El coloquio de este padre con Jesús es interrumpido por la mujer que padecía flujo de sangre, que logra acercarse a Jesús y tocar su manto (v.27). Con gran valentía, esta mujer ha tomado la decisión que cambia su vida. Todos seguían diciéndole que permanezca a distancia, que no se deje ver, y la habían condenado a quedarse escondida y aislada. A veces, también nosotros podemos ser víctimas del juicio de los demás, que pretenden colocarnos un vestido que no es el nuestro. Y entonces estamos mal y no logramos salir de eso.

Aquella mujer emboca el camino de la salvación cuando germina en ella la fe que Jesús puede sanarla. Es entonces cuando encuentra la fuerza para salir e ir a buscarlo. Al menos, quiere llegar a tocar sus vestidos.

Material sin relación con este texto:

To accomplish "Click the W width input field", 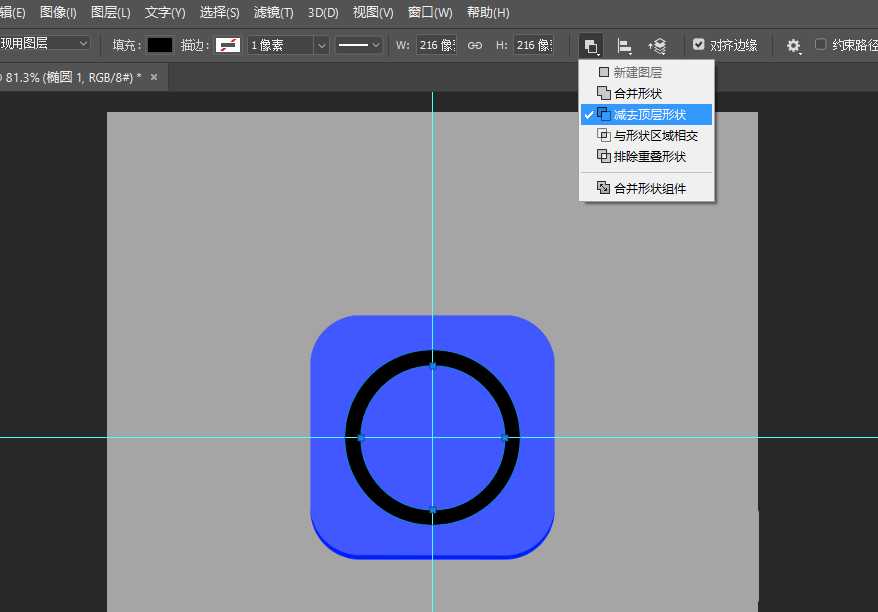I will (435, 45).
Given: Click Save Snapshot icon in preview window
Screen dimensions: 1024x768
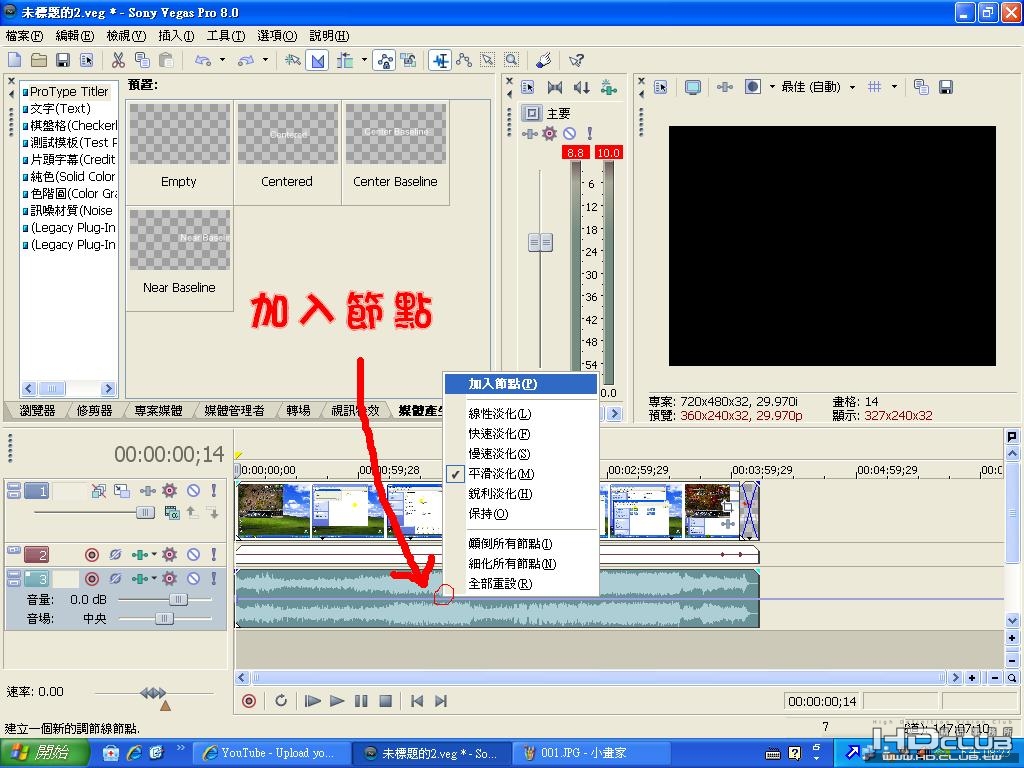Looking at the screenshot, I should click(x=945, y=87).
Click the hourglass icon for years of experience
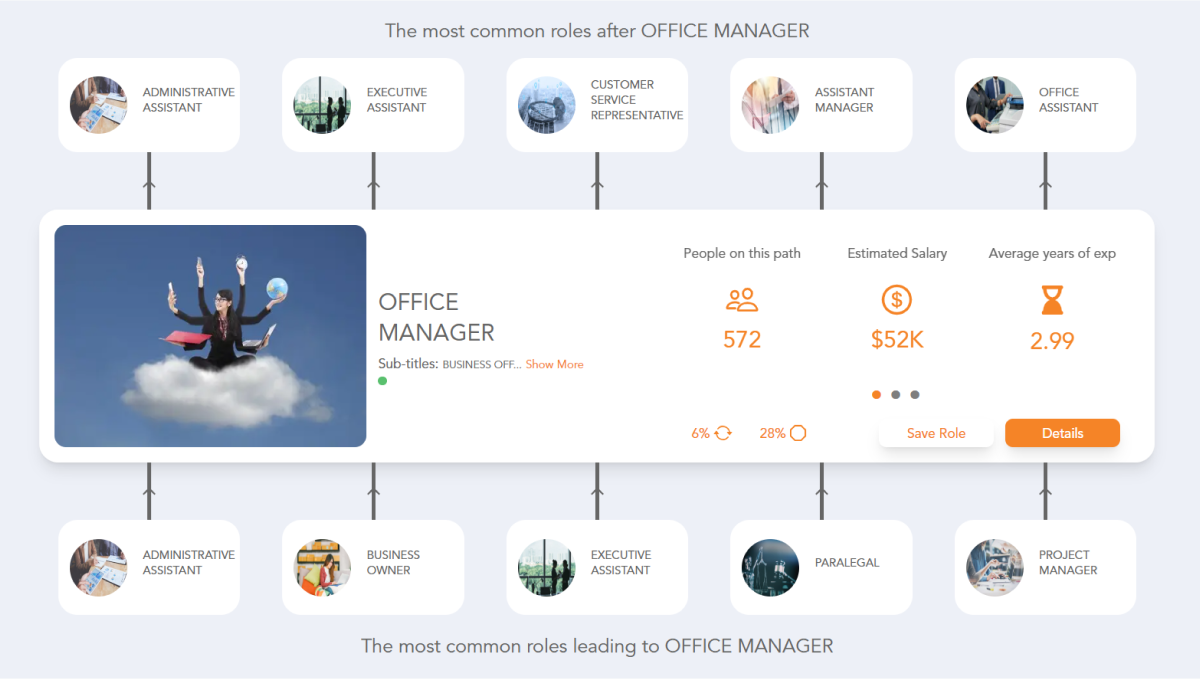Image resolution: width=1200 pixels, height=679 pixels. pos(1051,300)
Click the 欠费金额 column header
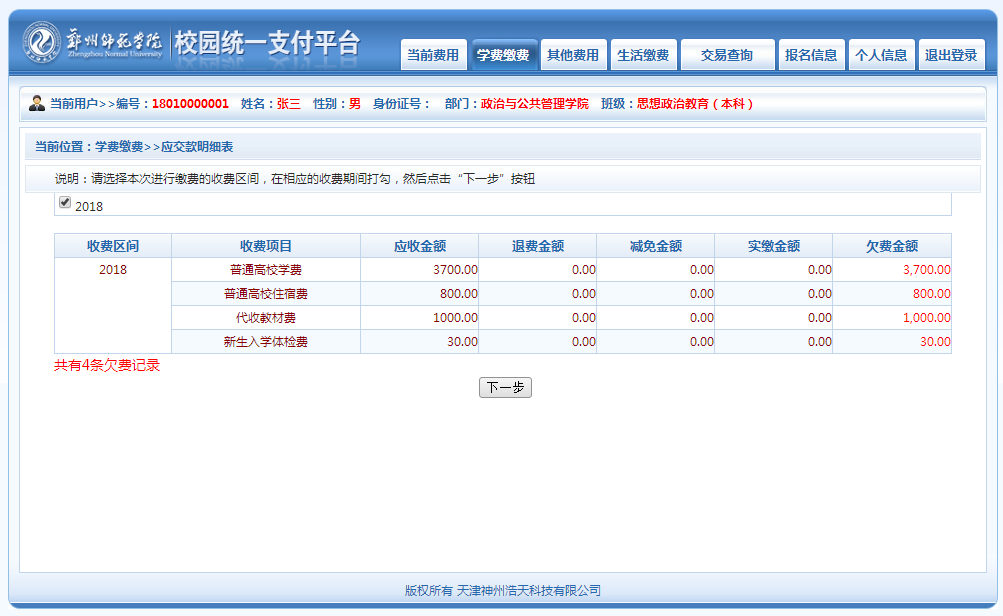This screenshot has height=616, width=1003. [892, 244]
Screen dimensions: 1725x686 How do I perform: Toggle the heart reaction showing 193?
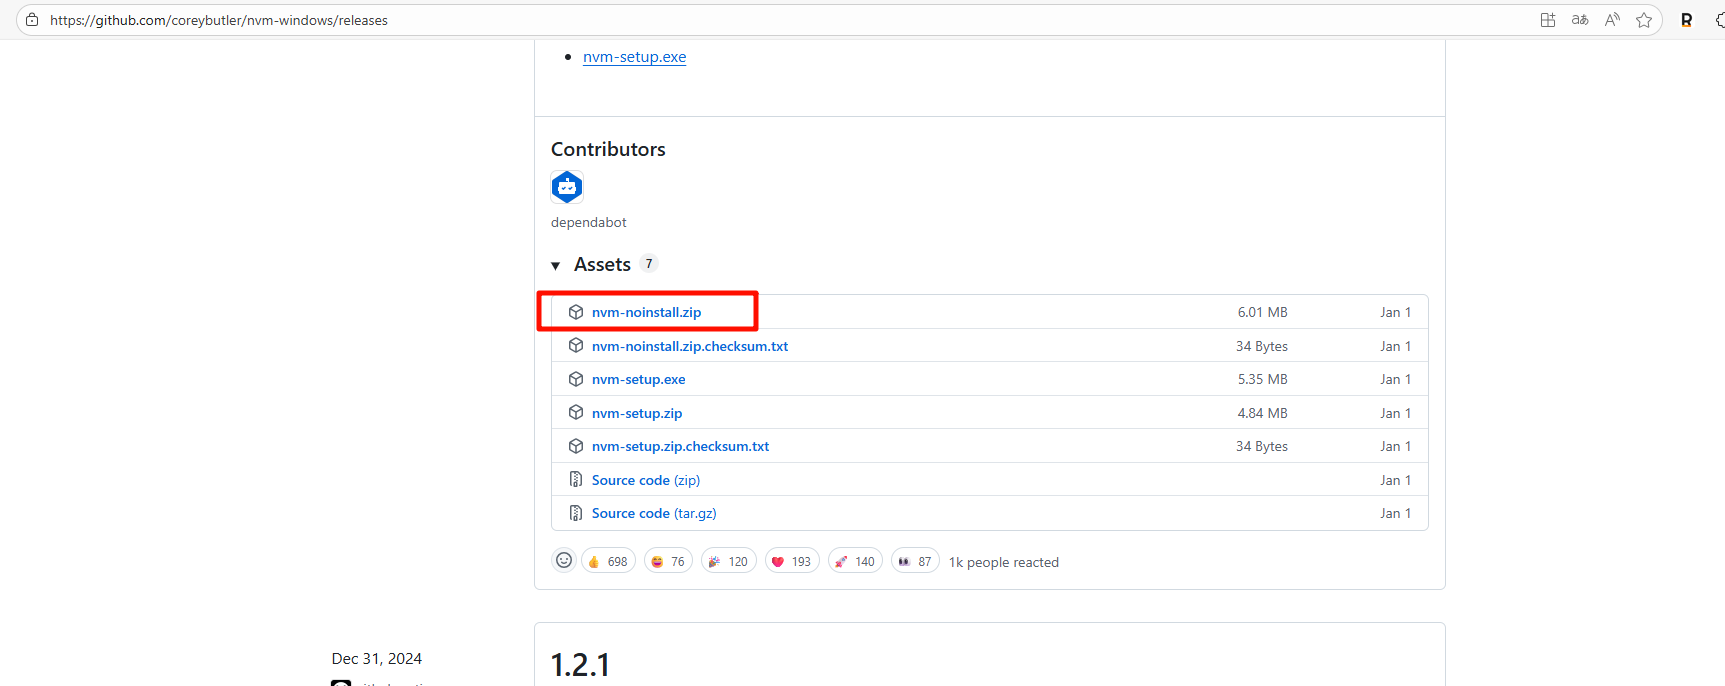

Alrededor de Jesús había una muchedumbre, muchas personas lo tocaban, pero a ellos no les pasó nada. En cambio, cuando esta mujer toca a Jesús, se sana. ¿Dónde está la diferencia? Comentando este punto del texto, San Agustín dice que «la multitud apretuja, la fe toca» (Homilías, CCXLIII, II, 2). Así, cada vez que realizamos un acto de fe dirigido a Jesús, se establece un contacto con él, e inmediatamente su gracia sale de él. A veces no nos damos cuenta, pero de una forma secreta y real la gracia nos alcanza y lentamente trasforma la vida desde dentro.

Quizás también hoy muchas personas se acercan a Jesús de manera superficial, sin creer de verdad en su potencia. También caminamos sobre la superficie de la Iglesia, y quizás puede que el corazón esté en otra parte. Esta mujer, silenciosa y anónima, derrota a sus temores, tocando el corazón de Jesús con sus manos (consideradas impuras, a causa de la enfermedad). Y he aquí que, inmediatamente, se siente curada. Jesús le dice: «Hija, tu fe te ha salvado. Vete en paz» (Mc 5,34).

Mientras tanto, llevaron a aquel padre la noticia que su hija había muerto. Jesús le dice: «¡No temas, basta que creas!» (v 36). Más adelante fue a su casa y, viendo que todos lloraban y gritaban, dijo: «La niña no está muerta, sino que duerme» (v.39). A continuación entra donde está la niña, le toma la mano y le dice: «Talitá kum», que quiere decir: "¡Niña, levántate!". La muchacha se levanta y se pone a caminar (vv.41-42).

Estos gestos de Jesús nos muestra que Jesús no sólo sana toda enfermedad, sino que también despierta de la muerte. Para Dios, que es vida eterna, la muerte del cuerpo es como un sueño. La muerte verdadera es, por tanto, la del alma, y ¡de ésta sí que debemos tener miedo!

Un último detalle. Jesús, tras haber resucitado a la niña, dice a los padres que le den de comer (v.43). Esta es otra señal muy concreta de la cercanía de Jesús a nuestra humanidad. Podemos entender esto en sentido más profundo y preguntarnos: Cuándo nuestros muchachos se encuentran en crisis y tienen necesidad de nutrición espiritual, ¿sabemos dársela? ¿Y cómo podemos hacerlo si nosotros mismos no nos nutrimos del evangelio?

Queridos hermanos y hermanas, en la vida hay momentos de desilusión y de desánimo, y hay también experiencias de muerte. Aprendamos de aquella mujer y de aquel padre, y vayamos hacia Jesús. Él puede sanarnos, puede hacernos renacer. ¡Jesús es nuestra esperanza!